Le gazogène de grand-papa va chauffer la piscine de Tournai

 » C’est dans les vieilles marmites que l’on prépare les meilleures soupes « . En matière d’énergies vertes, cet adage bien connu a trouvé une application très contemporaine avec la remise au goût du jour du célèbre gazogène qui a rendu bien des services à quelques générations passées.

A l’énoncé de ce mot, on ne peut en effet s’empêcher d’évoquer les heures les plus sombres de la Seconde Guerre mondiale, lorsque l’occupant réquisitionna les réserves de carburant pour son propre charroi. On vit alors fleurir sur les capots des véhicules de bien curieuses marmites à pression qui faisaient avancer voitures et camions grâce à la seule énergie du bois.

Bien sûr, la technique mise en £uvre aujourd’hui a considérablement évolué, mais elle se fonde, en gros, sur le même principe.

C’est une  » spin-off  » (une société dérivée à caractère commercial) de l’université catholique de Louvain, l’UCL, qui a eu l’audace de remettre au goût du jour cet héritage d’un passé inventif et de concevoir des installations de cogénération fonctionnant au  » gaz de bois  » pour produire à la fois de l’électricité et de la chaleur.

Installée à Charleroi, la société Xylowatt termine les ultimes réglages d’une centrale à bois (Gazenbois) qui va permettre, dans quelques semaines, de faire fonctionner la grande piscine communale de Tournai en réalisant de substantielles économies et en créant de l’emploi.

Avec ses 30,6 mètres de longueur et 20 de largeur, Aqua-Tournai, que les habitants connaissent aussi sous le nom de  » piscine de l’Orient « , est une belle réalisation. De construction récente, dotée d’une piscine extérieure, de toboggans et d’un fond mobile qui permet de régler les hauteurs de bassin au gré des besoins, elle fait le bonheur de nombreux Tournaisiens et d’un club de water-polo renommé, le CNT. Seul hic, mais il est de taille : une piscine, cela consomme. Pas moins de 70 000 euros de chauffage et 100 000 euros d’électricité pour la seule année 2008 !

Fabien Vandemeulebroecke est conseiller en énergie de la Ville de Tournai et il suit avec grand intérêt les ultimes réglages de la centrale baptisée  » Gazenbois  » érigée à 200 mètres environ du complexe aquatique.

- **DONNÉES À TRAITER**:

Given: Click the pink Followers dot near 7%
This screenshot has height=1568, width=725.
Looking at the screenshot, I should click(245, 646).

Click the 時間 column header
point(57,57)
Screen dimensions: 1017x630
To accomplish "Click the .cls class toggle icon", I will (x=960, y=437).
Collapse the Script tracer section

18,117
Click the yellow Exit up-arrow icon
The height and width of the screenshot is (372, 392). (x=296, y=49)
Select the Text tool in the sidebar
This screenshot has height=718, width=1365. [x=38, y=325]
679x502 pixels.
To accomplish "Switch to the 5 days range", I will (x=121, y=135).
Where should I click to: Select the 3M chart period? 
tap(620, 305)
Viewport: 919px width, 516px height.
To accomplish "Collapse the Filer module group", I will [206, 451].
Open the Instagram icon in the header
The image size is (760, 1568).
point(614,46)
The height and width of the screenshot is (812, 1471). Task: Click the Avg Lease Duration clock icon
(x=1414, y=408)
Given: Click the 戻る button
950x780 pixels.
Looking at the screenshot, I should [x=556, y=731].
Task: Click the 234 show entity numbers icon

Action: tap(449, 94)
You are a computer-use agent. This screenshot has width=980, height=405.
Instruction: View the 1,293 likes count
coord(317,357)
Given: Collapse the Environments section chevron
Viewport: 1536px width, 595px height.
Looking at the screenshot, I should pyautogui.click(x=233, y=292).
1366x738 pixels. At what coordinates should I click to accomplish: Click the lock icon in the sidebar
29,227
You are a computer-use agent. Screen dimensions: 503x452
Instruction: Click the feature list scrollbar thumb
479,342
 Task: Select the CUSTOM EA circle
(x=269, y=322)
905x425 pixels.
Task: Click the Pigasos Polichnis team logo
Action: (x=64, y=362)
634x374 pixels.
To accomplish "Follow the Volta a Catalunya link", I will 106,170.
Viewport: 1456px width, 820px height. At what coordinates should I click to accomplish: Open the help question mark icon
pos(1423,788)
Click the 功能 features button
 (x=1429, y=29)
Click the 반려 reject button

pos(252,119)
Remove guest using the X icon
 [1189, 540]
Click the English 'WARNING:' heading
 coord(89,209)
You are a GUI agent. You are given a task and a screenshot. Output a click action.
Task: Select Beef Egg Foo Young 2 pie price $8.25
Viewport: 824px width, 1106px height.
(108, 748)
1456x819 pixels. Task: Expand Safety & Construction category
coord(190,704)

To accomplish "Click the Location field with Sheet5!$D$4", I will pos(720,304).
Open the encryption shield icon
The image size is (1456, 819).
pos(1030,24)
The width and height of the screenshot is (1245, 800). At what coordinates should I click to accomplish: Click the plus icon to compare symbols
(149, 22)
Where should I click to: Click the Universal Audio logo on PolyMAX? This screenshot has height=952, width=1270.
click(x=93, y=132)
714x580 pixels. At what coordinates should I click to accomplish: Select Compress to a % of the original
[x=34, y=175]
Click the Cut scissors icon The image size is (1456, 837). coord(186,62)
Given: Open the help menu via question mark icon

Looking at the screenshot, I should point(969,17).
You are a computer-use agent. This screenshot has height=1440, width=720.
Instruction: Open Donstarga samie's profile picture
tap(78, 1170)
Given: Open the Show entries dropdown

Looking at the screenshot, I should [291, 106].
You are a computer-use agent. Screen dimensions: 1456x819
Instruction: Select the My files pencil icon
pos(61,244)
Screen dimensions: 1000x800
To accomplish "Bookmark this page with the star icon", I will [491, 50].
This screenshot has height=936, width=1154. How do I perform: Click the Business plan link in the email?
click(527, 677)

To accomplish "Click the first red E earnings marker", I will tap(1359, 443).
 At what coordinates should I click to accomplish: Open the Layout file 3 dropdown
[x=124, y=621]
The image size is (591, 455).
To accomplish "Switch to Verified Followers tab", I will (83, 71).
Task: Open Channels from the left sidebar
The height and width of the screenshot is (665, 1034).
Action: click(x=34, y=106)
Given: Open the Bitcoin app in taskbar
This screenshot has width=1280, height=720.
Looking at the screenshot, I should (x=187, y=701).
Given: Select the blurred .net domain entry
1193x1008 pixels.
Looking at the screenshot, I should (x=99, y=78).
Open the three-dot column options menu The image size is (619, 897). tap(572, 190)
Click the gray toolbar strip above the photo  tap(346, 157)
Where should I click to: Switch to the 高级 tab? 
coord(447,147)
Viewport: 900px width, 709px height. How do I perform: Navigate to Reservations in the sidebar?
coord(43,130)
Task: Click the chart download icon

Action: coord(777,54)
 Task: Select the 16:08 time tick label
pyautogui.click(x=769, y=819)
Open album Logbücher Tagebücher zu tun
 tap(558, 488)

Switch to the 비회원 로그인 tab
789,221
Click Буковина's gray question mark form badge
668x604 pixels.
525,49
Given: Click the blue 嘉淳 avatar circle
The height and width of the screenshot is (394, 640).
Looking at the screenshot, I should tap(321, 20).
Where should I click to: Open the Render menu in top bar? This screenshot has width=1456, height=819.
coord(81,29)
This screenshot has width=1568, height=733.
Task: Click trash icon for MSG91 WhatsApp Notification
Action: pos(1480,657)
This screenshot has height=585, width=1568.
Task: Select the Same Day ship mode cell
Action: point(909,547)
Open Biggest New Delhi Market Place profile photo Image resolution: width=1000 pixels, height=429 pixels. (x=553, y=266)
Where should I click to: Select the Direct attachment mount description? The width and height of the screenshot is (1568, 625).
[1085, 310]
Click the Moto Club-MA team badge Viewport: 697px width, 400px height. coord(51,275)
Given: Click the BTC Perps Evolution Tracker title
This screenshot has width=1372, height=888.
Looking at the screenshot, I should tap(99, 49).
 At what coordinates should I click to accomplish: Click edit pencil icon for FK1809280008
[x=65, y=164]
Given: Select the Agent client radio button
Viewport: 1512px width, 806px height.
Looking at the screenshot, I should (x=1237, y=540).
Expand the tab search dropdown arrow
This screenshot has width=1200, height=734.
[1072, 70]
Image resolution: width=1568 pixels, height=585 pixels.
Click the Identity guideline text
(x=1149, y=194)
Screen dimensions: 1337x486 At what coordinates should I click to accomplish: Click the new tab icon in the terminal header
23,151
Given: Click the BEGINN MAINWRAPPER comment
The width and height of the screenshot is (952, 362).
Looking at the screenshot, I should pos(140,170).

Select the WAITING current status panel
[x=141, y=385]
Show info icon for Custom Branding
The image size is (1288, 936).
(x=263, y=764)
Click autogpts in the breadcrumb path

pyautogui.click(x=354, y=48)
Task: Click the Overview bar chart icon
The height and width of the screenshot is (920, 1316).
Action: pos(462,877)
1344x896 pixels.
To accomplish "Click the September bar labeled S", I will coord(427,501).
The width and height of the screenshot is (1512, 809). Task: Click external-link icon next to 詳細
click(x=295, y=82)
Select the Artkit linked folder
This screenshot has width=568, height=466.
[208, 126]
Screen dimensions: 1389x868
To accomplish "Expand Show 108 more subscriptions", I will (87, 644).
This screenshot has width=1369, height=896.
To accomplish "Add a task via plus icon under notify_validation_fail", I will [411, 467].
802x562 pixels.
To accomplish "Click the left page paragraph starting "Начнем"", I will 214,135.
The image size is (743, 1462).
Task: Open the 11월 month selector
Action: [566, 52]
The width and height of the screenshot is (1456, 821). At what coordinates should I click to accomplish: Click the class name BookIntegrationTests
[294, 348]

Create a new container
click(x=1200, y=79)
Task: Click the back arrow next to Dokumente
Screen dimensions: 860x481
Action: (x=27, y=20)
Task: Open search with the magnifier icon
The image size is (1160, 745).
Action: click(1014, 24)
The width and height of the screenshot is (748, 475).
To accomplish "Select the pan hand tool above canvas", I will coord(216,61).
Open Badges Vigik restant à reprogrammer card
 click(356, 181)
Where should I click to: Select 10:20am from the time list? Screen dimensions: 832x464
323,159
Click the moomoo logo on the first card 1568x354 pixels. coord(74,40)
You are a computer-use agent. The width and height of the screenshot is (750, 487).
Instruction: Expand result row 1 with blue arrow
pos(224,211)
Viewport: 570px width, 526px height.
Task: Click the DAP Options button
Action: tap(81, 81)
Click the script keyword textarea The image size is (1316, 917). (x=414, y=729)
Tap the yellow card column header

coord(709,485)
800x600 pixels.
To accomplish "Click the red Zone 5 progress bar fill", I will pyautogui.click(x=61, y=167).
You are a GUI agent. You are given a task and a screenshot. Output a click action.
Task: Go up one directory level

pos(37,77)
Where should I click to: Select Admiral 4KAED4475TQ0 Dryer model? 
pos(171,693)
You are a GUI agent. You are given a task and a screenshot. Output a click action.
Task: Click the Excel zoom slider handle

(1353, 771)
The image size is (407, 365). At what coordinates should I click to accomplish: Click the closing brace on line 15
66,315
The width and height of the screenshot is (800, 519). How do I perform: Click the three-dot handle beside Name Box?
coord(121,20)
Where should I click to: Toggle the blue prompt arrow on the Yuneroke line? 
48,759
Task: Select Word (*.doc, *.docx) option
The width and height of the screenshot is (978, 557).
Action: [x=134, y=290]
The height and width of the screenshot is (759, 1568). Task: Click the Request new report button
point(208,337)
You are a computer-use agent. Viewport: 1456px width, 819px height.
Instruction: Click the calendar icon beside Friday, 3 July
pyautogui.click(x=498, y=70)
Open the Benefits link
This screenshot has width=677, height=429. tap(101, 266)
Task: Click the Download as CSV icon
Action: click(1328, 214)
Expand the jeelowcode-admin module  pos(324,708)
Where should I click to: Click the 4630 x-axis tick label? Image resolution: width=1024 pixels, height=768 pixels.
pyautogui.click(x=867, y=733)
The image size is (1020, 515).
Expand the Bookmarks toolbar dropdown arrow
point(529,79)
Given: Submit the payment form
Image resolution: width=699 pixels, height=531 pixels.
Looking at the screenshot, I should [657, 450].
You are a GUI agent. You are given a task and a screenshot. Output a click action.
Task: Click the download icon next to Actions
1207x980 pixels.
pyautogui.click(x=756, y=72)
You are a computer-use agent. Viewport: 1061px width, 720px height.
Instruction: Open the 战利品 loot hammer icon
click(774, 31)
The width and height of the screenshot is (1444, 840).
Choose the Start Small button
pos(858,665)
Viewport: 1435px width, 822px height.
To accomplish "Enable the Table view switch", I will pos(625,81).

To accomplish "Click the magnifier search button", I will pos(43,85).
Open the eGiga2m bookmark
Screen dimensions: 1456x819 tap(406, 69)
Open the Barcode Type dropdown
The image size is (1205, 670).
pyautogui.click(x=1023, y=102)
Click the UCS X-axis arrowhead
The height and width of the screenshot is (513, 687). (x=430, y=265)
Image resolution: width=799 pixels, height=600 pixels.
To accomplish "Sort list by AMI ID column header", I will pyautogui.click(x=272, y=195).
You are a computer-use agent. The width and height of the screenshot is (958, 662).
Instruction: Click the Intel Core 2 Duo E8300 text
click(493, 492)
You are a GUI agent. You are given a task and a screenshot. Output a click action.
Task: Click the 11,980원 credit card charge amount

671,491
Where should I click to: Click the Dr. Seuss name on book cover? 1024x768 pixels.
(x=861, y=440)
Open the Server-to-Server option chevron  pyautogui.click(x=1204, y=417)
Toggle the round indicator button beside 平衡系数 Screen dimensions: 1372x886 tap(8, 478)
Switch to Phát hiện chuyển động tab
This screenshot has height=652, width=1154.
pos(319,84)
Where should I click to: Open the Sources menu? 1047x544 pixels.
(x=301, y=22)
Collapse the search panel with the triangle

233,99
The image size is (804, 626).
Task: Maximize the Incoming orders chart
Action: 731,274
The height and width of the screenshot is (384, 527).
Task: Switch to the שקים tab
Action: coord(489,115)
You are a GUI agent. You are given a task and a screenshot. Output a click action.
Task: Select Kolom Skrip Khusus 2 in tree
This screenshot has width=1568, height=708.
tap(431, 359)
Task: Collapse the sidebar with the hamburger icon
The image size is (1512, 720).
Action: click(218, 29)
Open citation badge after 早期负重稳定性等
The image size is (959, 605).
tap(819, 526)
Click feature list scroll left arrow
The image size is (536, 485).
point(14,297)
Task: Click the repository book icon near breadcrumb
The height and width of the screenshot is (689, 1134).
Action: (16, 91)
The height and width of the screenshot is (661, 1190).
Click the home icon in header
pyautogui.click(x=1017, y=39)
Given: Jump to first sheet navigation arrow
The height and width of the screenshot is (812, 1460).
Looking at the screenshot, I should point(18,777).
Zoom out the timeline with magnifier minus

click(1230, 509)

- **EXERCICE COURT 1**:
D'après l'article sur la piscine de Tournai, répondez aux questions suivantes :
(a) Dans quelle ville la société Xylowatt est-elle installée ?
(b) Quelles sont la longueur et la largeur d'Aqua-Tournai ?
(c) À quelle distance du complexe aquatique la centrale Gazenbois est-elle érigée ?
- **EXERCICE COURT 2**: Restituez s'il vous plaît sous forme de liste numérotée, sans les lignes vides, tout ce qui va du début des enregistrements jusqu'à la ligne contenant "point(57,57)", celle-ci comprise.

- **RÉSULTAT ATTENDU 1**:
(a) À Charleroi.
(b) 30,6 mètres de longueur et 20 mètres de largeur.
(c) À environ 200 mètres.

- **RÉSULTAT ATTENDU 2**:
1. Given: Click the pink Followers dot near 7%
2. This screenshot has height=1568, width=725.
3. Looking at the screenshot, I should click(245, 646).
4. Click the 時間 column header
5. point(57,57)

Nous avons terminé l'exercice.